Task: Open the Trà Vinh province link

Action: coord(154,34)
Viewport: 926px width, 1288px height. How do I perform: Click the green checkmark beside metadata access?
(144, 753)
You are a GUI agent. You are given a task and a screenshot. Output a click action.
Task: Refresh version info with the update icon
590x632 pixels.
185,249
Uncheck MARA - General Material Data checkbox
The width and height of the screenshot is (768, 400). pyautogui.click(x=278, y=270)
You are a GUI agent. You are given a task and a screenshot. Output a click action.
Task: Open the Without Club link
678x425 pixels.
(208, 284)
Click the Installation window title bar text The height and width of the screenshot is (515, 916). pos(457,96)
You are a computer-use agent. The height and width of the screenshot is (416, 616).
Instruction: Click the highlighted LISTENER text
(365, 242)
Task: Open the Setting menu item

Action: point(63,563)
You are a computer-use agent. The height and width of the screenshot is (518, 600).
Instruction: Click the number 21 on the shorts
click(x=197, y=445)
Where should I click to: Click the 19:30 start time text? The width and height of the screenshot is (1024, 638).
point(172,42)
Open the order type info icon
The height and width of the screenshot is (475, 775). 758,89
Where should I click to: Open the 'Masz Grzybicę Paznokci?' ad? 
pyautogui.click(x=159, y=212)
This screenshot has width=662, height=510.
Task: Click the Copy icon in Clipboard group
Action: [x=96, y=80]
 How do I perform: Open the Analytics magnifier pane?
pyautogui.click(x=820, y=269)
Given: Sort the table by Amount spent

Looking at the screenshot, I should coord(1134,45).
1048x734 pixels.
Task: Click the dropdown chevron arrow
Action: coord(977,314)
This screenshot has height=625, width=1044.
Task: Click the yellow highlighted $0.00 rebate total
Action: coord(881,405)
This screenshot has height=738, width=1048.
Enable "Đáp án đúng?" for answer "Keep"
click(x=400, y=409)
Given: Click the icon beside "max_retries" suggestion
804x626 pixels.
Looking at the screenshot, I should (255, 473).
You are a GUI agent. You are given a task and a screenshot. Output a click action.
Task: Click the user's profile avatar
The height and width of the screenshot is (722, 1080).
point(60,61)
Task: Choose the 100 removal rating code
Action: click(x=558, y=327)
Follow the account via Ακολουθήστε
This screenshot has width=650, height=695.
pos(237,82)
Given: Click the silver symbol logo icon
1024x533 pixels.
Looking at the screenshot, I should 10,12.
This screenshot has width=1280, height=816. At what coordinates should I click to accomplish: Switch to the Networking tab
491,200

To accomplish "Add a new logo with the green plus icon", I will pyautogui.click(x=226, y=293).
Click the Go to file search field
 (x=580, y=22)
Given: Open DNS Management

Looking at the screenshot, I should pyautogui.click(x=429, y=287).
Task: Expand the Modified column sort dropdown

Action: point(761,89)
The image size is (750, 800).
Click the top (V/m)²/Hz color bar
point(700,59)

※ ※ ※

Using the entries above, print each one again without any alteration.

Task: Open the Trà Vinh province link

Action: coord(154,34)
Viewport: 926px width, 1288px height. How do I perform: Click the green checkmark beside metadata access?
(144, 753)
You are a GUI agent. You are given a task and a screenshot. Output a click action.
Task: Refresh version info with the update icon
590x632 pixels.
185,249
Uncheck MARA - General Material Data checkbox
The width and height of the screenshot is (768, 400). pyautogui.click(x=278, y=270)
You are a GUI agent. You are given a task and a screenshot. Output a click action.
Task: Open the Without Club link
678x425 pixels.
(208, 284)
Click the Installation window title bar text The height and width of the screenshot is (515, 916). pos(457,96)
You are a computer-use agent. The height and width of the screenshot is (416, 616).
Instruction: Click the highlighted LISTENER text
(365, 242)
Task: Open the Setting menu item

Action: point(63,563)
You are a computer-use agent. The height and width of the screenshot is (518, 600).
Instruction: Click the number 21 on the shorts
click(x=197, y=445)
Where should I click to: Click the 19:30 start time text? The width and height of the screenshot is (1024, 638).
point(172,42)
Open the order type info icon
The height and width of the screenshot is (475, 775). 758,89
Where should I click to: Open the 'Masz Grzybicę Paznokci?' ad? 
pyautogui.click(x=159, y=212)
This screenshot has width=662, height=510.
Task: Click the Copy icon in Clipboard group
Action: [x=96, y=80]
 How do I perform: Open the Analytics magnifier pane?
pyautogui.click(x=820, y=269)
Given: Sort the table by Amount spent

Looking at the screenshot, I should coord(1134,45).
1048x734 pixels.
Task: Click the dropdown chevron arrow
Action: coord(977,314)
This screenshot has height=625, width=1044.
Task: Click the yellow highlighted $0.00 rebate total
Action: coord(881,405)
This screenshot has height=738, width=1048.
Enable "Đáp án đúng?" for answer "Keep"
click(x=400, y=409)
Given: Click the icon beside "max_retries" suggestion
804x626 pixels.
Looking at the screenshot, I should (255, 473).
You are a GUI agent. You are given a task and a screenshot. Output a click action.
Task: Click the user's profile avatar
The height and width of the screenshot is (722, 1080).
point(60,61)
Task: Choose the 100 removal rating code
Action: click(x=558, y=327)
Follow the account via Ακολουθήστε
This screenshot has width=650, height=695.
pos(237,82)
Given: Click the silver symbol logo icon
1024x533 pixels.
Looking at the screenshot, I should 10,12.
This screenshot has width=1280, height=816. At what coordinates should I click to accomplish: Switch to the Networking tab
491,200

To accomplish "Add a new logo with the green plus icon", I will pyautogui.click(x=226, y=293).
Click the Go to file search field
 (x=580, y=22)
Given: Open DNS Management

Looking at the screenshot, I should pyautogui.click(x=429, y=287).
Task: Expand the Modified column sort dropdown

Action: point(761,89)
The image size is (750, 800).
Click the top (V/m)²/Hz color bar
point(700,59)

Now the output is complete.